Validating client certificates in PyOpenSSL

In the OpenSSL documentation for set_verify(), the key that you care about is the return code:

callback should take five arguments: A Connection object, an X509 object, and three integer variables, which are in turn potential error number, error depth and return code. callback should return true if verification passes and false otherwise.

There is a a full working example that shows more or less what you want to do: When are client certificates verified?

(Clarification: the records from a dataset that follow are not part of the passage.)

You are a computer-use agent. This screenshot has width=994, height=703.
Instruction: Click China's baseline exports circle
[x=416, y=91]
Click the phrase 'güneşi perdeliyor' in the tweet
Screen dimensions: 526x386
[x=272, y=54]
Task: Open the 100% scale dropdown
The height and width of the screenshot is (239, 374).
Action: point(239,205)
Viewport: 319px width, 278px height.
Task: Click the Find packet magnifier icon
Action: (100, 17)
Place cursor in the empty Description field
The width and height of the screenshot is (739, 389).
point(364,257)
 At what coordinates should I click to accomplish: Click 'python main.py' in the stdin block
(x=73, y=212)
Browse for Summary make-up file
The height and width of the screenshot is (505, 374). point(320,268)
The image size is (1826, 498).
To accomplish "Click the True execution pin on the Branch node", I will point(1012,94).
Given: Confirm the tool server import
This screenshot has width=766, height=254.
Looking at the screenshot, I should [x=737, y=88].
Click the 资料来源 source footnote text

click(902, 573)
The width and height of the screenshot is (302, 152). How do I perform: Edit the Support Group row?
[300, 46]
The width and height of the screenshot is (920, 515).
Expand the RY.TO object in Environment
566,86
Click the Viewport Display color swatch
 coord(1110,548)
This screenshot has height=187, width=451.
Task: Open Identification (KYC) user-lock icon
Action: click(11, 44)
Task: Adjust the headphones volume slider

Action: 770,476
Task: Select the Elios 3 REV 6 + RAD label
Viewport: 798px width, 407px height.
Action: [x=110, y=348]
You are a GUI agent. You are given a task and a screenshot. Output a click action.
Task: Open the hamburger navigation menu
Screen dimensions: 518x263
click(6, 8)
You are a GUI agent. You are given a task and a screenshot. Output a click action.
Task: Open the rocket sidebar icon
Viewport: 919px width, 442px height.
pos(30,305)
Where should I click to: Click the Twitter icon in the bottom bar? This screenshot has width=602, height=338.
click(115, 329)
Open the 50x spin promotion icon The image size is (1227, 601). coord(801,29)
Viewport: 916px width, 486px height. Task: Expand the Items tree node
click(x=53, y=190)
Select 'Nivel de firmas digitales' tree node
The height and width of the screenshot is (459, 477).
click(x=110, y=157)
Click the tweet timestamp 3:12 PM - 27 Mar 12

Essentially you can ignore the first 4 arguments and just check the value of the return code in the fifth argument like so:

from OpenSSL.SSL import Context, Connection, SSLv23_METHOD
from OpenSSL.SSL import VERIFY_PEER, VERIFY_FAIL_IF_NO_PEER_CERT, VERIFY_CLIENT_ONCE

class SecureAJAXServer(BaseServer):
    def verify_callback(connection, x509, errnum, errdepth, ok):
        if not ok:
            print "Bad Certs"
        else:
            print "Certs are fine"
        return ok

    def __init__(self, server_address, HandlerClass):
        BaseServer.__init__(self, server_address, HandlerClass)
        ctx = Context(SSLv23_METHOD)
        ctx.use_privatekey_file ('keys/server.key')
        ctx.use_certificate_file('keys/server.crt')
        ctx.set_session_id("My_experimental_AJAX_Server")
        ctx.set_verify( VERIFY_PEER | VERIFY_FAIL_IF_NO_PEER_CERT | VERIFY_CLIENT_ONCE, verify_callback )
        self.socket = Connection(ctx, socket.socket(self.address_family, self.socket_type))
        self.server_bind()
        self.server_activate()

Note: I made one other change which is from OpenSSL.SSL import ... to simplify your code a bit while I was testing it so you don't have the SSL. prefix in front of every import symbol.